Дэр пристально смотрит на меня, прекратив разговор, хотя еще полминуты назад яростно доказывал свою точку зрения. А мне вдруг становится очень стыдно за то, что наш разговор о любви не успел начаться, как сразу же перешел к теме смерти. В этом мне, совершенно точно, нет равных.

– Прости, – говорю я, – здесь, где я живу, тотальная нехватка жизни. Смерть заявляет здесь о своем существовании гораздо громче, чем жизнь.

– Смерть и правда очень сильна, – соглашается он, – но есть вещи гораздо сильнее. Если бы их не было, то все это было бы напрасно. Жизнь бы ничего не стоила. Все эти попытки изменить ситуацию, воспользоваться шансом и так далее. Все это не стоило бы и выеденного яйца, если бы оно могло просто бесследно исчезнуть в конце.

Я пожимаю плечами и отвожу взгляд.

– Извини. Просто я скорее та, кто верит в здесь и сейчас. Это именно то, что мы хорошо знаем и на что можем рассчитывать. И мне совсем не нравится думать о том, что ждет нас в конце.

Дэр снова поднимает взгляд в небеса, но он все так же меланхоличен.

– Сегодня ты довольно пессимистична, мой прекрасный цветок каллы.

Я сглатываю, потому что внезапно до меня доходит, что я говорю как злобная мегера. Человек с уродливой душой, полный горькой желчи.

– Моя мама умерла всего несколько недель назад, – рассказываю я, и эти слова как будто когтями впиваются в мое бедное сердце, – мне все еще тяжело говорить об этом.

Он замолкает и просто покачивает головой, словно теперь все для него встало на свои места, словно он сочувствует, потому что теперь все и всегда сочувствуют мне.

– А. Я понял. Прости. Я понимаю, что ты сейчас чувствуешь. Моя мама тоже умерла.

Я мотаю головой и отвожу взгляд, потому что его уже заволокли слезы. Мне становится очень неловко. Потому что, о господи! Смогу ли я вообще когда-нибудь думать об этом без сокрушительных рыданий?

– Все в порядке. Ты же не знал, – отвечаю я, – а ты прав. Я, наверное, просто желчная.
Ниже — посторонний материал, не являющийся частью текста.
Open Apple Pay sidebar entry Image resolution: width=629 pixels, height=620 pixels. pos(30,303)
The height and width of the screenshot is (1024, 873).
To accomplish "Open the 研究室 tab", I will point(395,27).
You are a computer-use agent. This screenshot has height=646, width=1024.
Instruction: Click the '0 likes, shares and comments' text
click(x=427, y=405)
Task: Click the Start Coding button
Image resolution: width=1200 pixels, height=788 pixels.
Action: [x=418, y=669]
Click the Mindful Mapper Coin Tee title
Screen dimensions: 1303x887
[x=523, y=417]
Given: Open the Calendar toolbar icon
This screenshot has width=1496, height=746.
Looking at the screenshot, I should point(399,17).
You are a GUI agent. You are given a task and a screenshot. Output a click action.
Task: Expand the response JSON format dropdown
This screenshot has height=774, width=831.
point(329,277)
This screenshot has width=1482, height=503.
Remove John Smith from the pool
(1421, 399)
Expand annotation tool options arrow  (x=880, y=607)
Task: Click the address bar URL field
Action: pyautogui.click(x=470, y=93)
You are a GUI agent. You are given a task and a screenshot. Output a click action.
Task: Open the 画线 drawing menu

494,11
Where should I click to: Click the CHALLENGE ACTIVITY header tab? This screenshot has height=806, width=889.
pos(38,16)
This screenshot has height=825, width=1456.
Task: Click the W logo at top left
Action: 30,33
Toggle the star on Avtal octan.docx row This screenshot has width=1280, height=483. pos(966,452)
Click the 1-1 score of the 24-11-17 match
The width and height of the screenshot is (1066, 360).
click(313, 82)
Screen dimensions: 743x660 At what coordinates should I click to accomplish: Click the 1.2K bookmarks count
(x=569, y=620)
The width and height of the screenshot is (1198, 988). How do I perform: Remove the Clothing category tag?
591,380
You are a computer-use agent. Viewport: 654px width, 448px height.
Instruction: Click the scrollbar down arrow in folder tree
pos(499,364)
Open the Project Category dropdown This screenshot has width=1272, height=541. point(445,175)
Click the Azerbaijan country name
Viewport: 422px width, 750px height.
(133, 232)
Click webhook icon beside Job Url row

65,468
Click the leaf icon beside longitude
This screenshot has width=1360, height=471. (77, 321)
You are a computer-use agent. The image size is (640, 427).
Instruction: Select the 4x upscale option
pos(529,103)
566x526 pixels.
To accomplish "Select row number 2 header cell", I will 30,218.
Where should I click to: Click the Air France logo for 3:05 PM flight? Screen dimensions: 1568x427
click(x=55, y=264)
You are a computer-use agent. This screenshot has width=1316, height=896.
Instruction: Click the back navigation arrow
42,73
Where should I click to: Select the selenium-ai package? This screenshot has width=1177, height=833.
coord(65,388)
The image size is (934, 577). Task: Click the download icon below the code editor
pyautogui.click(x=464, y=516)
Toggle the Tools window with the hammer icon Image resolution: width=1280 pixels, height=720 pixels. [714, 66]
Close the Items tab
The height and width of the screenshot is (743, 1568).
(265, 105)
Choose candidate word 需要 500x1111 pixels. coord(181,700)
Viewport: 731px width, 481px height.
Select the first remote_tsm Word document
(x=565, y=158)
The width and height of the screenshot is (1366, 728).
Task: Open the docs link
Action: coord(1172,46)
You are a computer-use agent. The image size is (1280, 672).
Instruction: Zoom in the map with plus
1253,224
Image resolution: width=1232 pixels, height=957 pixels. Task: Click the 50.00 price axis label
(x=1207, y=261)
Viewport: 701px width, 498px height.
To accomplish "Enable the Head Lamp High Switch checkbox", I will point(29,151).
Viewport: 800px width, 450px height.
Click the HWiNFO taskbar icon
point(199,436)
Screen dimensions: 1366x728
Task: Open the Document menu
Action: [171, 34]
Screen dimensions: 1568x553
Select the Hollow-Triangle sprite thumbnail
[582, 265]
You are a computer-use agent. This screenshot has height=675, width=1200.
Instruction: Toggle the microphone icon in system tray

Постоянно жить в окружении смерти… что ж, думаю, это любого сделало бы моральным уродом.

Дэр внимательно изучает меня, а его глаза искрятся в фиолетовом огне нашего импровизированного факела, отбрасывающего свои потусторонне прекрасные лучи в темные глубины пещеры, у которой, как мне кажется, нет дна.

– Твоя душа совсем не уродлива, – произносит он, и его голос поражает меня красотой своего звучания, – во всяком случае, в долгой-долгой перспективе.

Его слова заставляют меня упустить ход собственных мыслей. Потому что то, как он смотрит на меня прямо сейчас… так, словно я прекрасна, словно он давно знает меня, хотя, если честно, я просто Калла и мы знакомы не так уж давно.

– Прости, кажется, сегодня я излишне эмоциональна, – говорю я ему, – обычно я не такая. Просто… столько всего навалилось…

– Я понимаю, – тихо произносит он, – могу ли я чем-то помочь тебе?

Ты просто можешь снова назвать меня цветком каллы. Потому что это задевает во мне что-то очень личное и глубинное, кажется мне очень знакомым, заставляет чувствовать себя лучше. Но я просто встряхиваю головой.

– Я хотела бы этого. Но вряд ли.

Он улыбается в ответ.

– Хорошо. Тогда могу ли я просто проводить тебя до дома?

На секунду сердце подскакивает в моей груди, но перспектива встретиться лицом к лицу с Финном прямо сейчас совсем мне не по душе. Поэтому я мотаю головой в знак отрицания.

– Мне пока не хочется домой, – говорю я ему с сожалением, и это чистая правда.

Он всего лишь пожимает плечами.

– Ладно. Тогда я подожду тебя.

Мое сердце отбивает свой ритм, грохотом ударяя по барабанным перепонкам, а я отчаянно пытаюсь сделать вид, что меня это ни капельки не пугает.

– Ты слышала миф о Близнецах? – спрашивает он. – Кастор и Поллукс были близнецами, и когда Кастор умер, Поллукс был настолько раздавлен этим событием, что он попросил Зевса о возможности разделить свое бессмертие с братом. Зевс превратил их в звезды, и теперь они живут на небе в образе созвездий. Сейчас их не видно, но ты просто должна мне поверить.